**What you have to do**
May I have, exactly as written, the line containing "Napi horoszkóp skorpió (79, 2066)" and every line after it through the end of the listing below, and nothing else?

**Data supplied**
*** Begin section ***

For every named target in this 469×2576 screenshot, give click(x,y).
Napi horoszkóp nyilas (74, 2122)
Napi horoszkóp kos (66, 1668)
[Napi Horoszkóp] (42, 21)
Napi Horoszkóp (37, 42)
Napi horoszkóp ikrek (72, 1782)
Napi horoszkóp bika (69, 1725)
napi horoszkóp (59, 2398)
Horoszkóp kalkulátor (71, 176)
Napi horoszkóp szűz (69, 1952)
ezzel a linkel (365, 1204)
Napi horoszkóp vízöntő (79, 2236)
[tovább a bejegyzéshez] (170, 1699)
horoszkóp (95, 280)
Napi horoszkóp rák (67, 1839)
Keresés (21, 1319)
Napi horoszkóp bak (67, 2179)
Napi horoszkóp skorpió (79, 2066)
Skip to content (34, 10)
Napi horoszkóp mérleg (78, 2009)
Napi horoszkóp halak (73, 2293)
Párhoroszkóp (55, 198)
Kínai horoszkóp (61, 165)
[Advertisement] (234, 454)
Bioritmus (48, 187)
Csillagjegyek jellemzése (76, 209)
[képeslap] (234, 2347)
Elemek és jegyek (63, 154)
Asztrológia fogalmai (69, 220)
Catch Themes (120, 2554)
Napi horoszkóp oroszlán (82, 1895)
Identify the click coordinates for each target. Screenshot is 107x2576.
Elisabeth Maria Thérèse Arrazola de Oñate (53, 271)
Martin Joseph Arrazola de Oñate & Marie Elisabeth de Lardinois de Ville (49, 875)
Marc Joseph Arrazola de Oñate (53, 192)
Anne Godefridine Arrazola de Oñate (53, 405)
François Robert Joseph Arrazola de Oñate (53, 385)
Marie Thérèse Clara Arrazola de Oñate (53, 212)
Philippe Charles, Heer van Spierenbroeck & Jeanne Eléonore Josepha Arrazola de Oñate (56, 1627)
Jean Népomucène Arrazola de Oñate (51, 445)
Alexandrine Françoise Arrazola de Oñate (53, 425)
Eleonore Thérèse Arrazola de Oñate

*** End section ***

**Solved exercise**
Napi horoszkóp skorpió (79, 2066)
Skip to content (34, 10)
Napi horoszkóp mérleg (78, 2009)
Napi horoszkóp halak (73, 2293)
Párhoroszkóp (55, 198)
Kínai horoszkóp (61, 165)
[Advertisement] (234, 454)
Bioritmus (48, 187)
Csillagjegyek jellemzése (76, 209)
[képeslap] (234, 2347)
Elemek és jegyek (63, 154)
Asztrológia fogalmai (69, 220)
Catch Themes (120, 2554)
Napi horoszkóp oroszlán (82, 1895)
Identify the click coordinates for each target. Screenshot is 107x2576.
Elisabeth Maria Thérèse Arrazola de Oñate (53, 271)
Martin Joseph Arrazola de Oñate & Marie Elisabeth de Lardinois de Ville (49, 875)
Marc Joseph Arrazola de Oñate (53, 192)
Anne Godefridine Arrazola de Oñate (53, 405)
François Robert Joseph Arrazola de Oñate (53, 385)
Marie Thérèse Clara Arrazola de Oñate (53, 212)
Philippe Charles, Heer van Spierenbroeck & Jeanne Eléonore Josepha Arrazola de Oñate (56, 1627)
Jean Népomucène Arrazola de Oñate (51, 445)
Alexandrine Françoise Arrazola de Oñate (53, 425)
Eleonore Thérèse Arrazola de Oñate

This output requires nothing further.